__ACTIVITY__
Within the records below, find each line with the word "agent" and copy it out.

··· EXCERPTED DATA ···

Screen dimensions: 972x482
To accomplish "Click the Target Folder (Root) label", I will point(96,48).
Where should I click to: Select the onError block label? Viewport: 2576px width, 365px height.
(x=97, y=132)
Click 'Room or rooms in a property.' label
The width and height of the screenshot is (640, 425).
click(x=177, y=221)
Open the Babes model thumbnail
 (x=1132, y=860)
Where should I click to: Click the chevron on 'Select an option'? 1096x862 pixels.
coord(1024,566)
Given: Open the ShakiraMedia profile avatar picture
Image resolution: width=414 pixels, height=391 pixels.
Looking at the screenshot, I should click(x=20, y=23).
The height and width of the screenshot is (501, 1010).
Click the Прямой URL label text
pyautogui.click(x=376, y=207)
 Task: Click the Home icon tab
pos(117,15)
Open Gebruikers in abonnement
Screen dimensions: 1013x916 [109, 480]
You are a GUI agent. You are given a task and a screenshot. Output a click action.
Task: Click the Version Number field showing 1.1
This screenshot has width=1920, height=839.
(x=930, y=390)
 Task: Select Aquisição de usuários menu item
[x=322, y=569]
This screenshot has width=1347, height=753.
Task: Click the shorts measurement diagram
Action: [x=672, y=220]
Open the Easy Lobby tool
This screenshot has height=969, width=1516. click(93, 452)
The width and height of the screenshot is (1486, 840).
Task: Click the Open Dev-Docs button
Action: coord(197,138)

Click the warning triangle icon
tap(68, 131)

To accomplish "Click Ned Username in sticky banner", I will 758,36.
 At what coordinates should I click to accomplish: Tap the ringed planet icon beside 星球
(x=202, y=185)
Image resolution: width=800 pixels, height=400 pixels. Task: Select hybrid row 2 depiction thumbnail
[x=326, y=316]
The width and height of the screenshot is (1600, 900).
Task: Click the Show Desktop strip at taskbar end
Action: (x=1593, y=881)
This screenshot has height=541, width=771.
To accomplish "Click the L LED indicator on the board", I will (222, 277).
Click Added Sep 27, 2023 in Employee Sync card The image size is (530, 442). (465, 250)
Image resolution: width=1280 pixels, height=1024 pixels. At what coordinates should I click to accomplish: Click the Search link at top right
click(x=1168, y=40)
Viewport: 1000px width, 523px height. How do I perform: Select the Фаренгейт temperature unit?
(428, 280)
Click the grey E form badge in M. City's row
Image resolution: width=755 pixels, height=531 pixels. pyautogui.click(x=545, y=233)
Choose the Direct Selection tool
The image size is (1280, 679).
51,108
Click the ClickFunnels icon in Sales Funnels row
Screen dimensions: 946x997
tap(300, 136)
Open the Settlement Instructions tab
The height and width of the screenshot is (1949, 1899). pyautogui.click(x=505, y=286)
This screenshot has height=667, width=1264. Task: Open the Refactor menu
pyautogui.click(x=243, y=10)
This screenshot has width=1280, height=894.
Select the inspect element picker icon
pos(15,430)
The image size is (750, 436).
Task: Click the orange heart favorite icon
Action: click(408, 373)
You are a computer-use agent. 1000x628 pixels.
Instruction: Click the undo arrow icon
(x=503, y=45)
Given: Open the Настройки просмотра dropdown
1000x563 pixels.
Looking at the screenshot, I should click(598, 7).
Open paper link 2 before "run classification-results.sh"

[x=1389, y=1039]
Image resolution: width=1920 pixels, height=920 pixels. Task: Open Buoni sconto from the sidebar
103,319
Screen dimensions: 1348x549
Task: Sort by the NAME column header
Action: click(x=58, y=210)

···

__ANSWER TO THIS EXERCISE__
You are a GUI agent. You are given a task and a screenshot. Output a click action.
You are a computer-use agent. 1000x628 pixels.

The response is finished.